■ WHAT THE EXERCISE ASKS ■
Please copy all of the entries exactly, but drop every picture.

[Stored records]
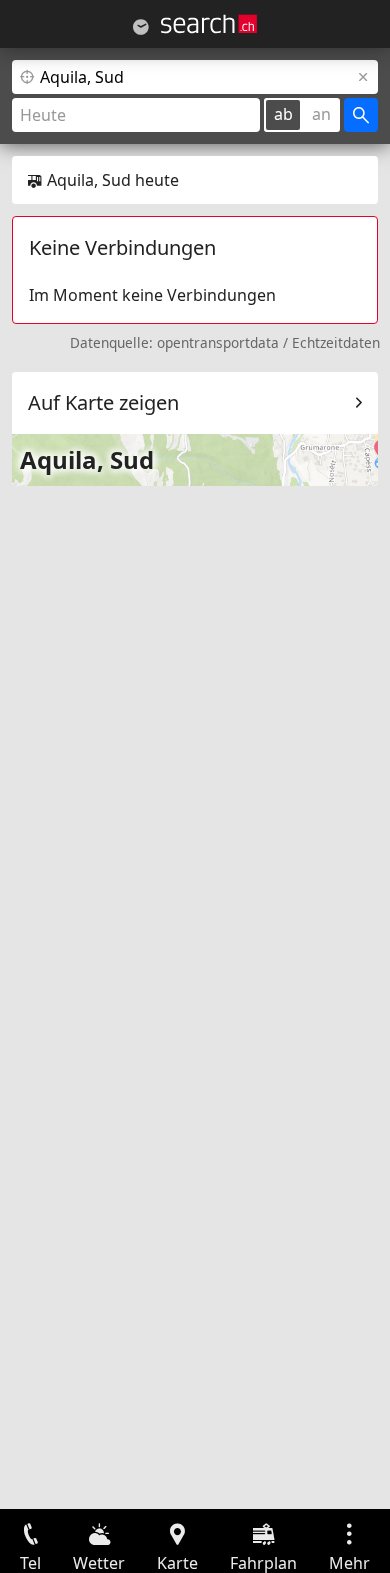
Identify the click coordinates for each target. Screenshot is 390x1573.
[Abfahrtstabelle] (141, 27)
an (321, 114)
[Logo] (209, 24)
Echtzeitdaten (336, 342)
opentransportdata (218, 342)
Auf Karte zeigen (103, 402)
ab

■ ANSWER BOX ■
Identify the click coordinates for each target. Screenshot is 390x1573.
[Abfahrtstabelle] (141, 27)
an (321, 114)
[Logo] (209, 24)
Echtzeitdaten (336, 342)
opentransportdata (218, 342)
Auf Karte zeigen (103, 402)
ab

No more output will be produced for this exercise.